Place-based mortgages have been tested out in several pilot programs, dating back to 1994. But they suffered from poor advertising and produced tiny samples — a program in Chicago attracted 41 buyers and one in Massachusetts involved 72. Of course, getting a mortgage wasn’t exactly difficult during the housing bubble.
“When [the pilots] were tried, there wasn’t a real need for them,” said Molinaro. “Until two years ago, you could pretty much write your own mortgage.”
The demonstration projects also failed to determine whether the incentives actually changed anyone’s behavior. If buyers were going to buy the same home anyway, the mortgages weren’t accomplishing anything. To be truly effective and help people buy into neighborhoods they might not otherwise be able to afford, location-efficient mortgages may need to offer not just lower qualifying standards but also lower interest rates — something the model hasn’t previously included.
“It’s not necessarily a great selling point to say that with a location-efficient mortgage you can have a larger debt,” said Molinaro.
Another issue: Increasing consumers’ borrowing power can drive up prices, raising questions about affordability and gentrification. Goldstein argues that location-efficient mortgages discourage gentrification by helping
renters in walkable neighborhoods become buyers. But if more people are competing for a limited stock of housing, that can mean rising prices.
“It would be a mistake to do this without an affordable housing strategy,” said housing journalist Alyssa Katz, author of Our Lot: How Real Estate Came to Own Us.
Advocates did learn one thing from the pilots: To be widely used, location-efficient mortgages had to be part of lenders’ standard offerings. If they remained a niche product, few buyers (and even lenders) would be aware of them.
Making it happen
As the Obama administration looks to reform the troubled housing-finance industry, it could make location-efficient mortgages part of its overhaul.
On Aug. 17, the administration will hold a conference on fixing the housing-finance system, and by January it will put forth a proposal for reforming Fannie Mae and Freddie Mac, the government-sponsored companies that guarantee about half the mortgages in the U.S. The admin could require Fannie and Freddie to incorporate location efficiency into their lending criteria, a change that would ripple out to mortgage lenders across the country.
Housing and Urban Development Secretary Shaun Donovan is already sympathetic to Smart Growth, and his department now considers location efficiency as it makes some grants. “It’s time the federal government stopped encouraging sprawl,” Donovan told the Congress for the New Urbanism in Atlanta this spring.

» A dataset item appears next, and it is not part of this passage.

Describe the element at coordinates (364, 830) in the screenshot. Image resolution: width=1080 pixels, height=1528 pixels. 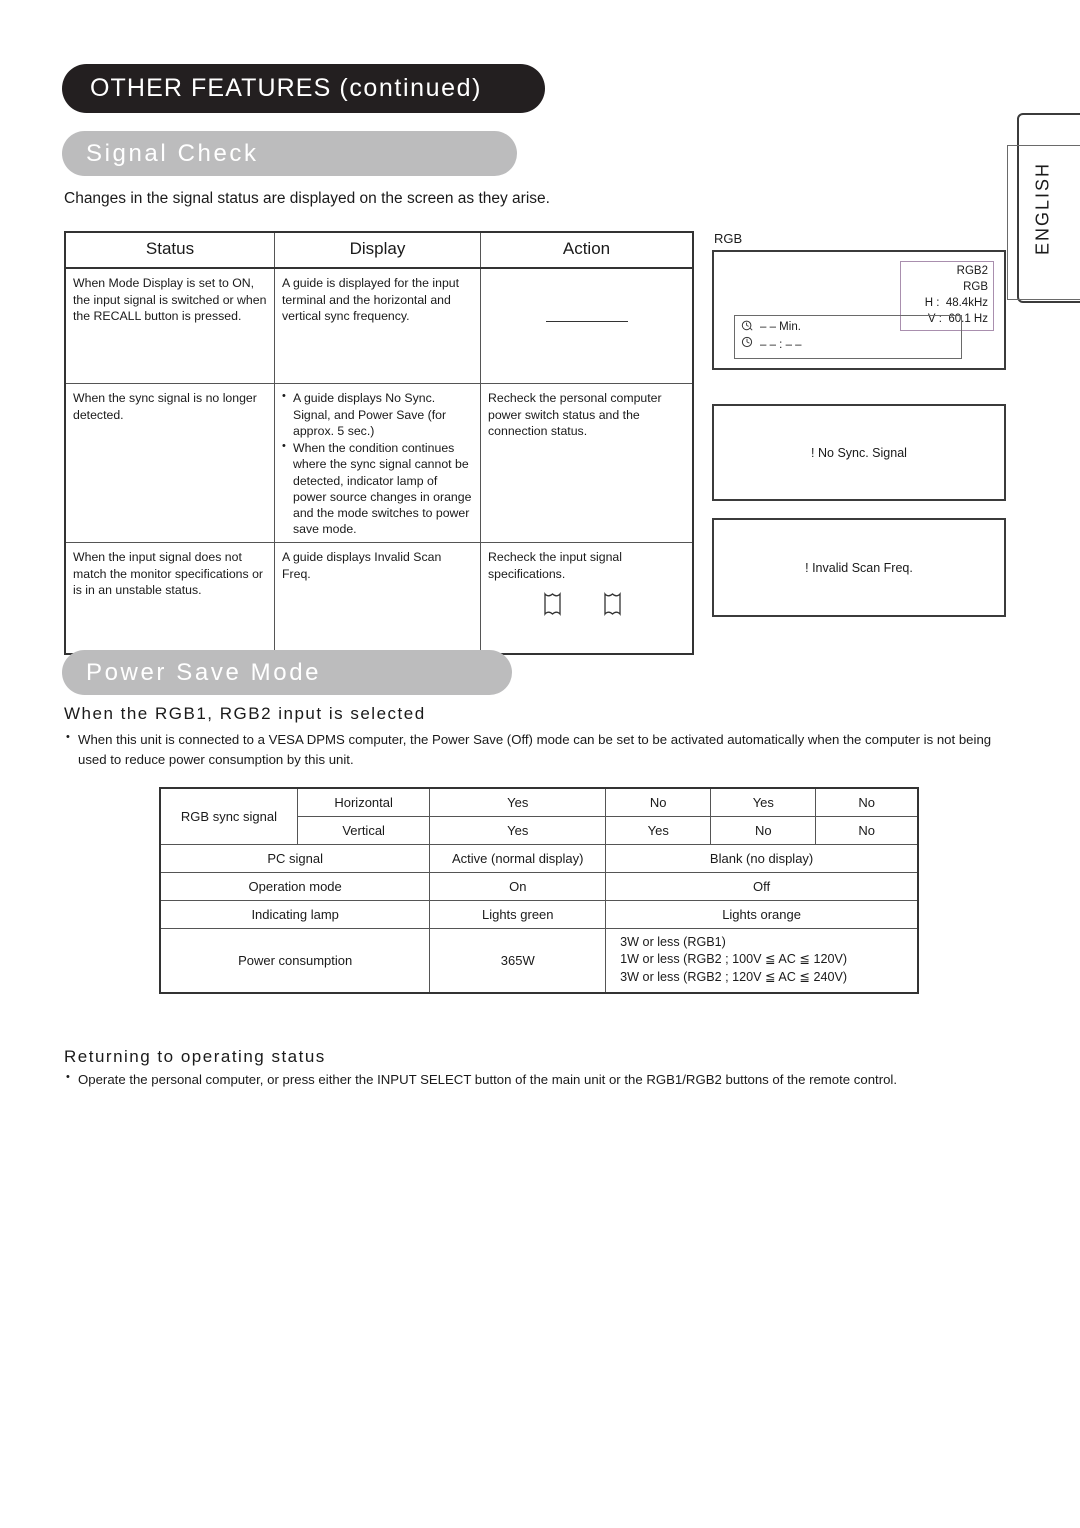
I see `cell-vertical-label: Vertical` at that location.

But the president’s economic team may not be willing to promote any new ideas that could spook the skittish housing and mortgage markets. As Katz notes, when Donovan [PDF] and Treasury Secretary Timothy Geithner [PDF] submitted their objectives for federal housing policy in the spring, they affirmed traditional goals such as home ownership and affordability but made no mention of sustainability or efficiency.
“That tells me there’s a strong political constituency around just preserving the existing — and very important — functions of Fannie and Freddie in whatever comes next,” Katz said. “It’s going to be a real fight, potentially, to get anything new on the agenda.”
Risky new options have little chance of figuring in the overhaul. But location efficiency isn’t risky; it’s prudent. By giving a fuller picture of a household’s true costs, the model could protect buyers and lenders both.
In the meantime, more Americans are discovering that living in walkable neighborhoods can be more affordable than they assumed. We can hope that will continue with or without lending reforms.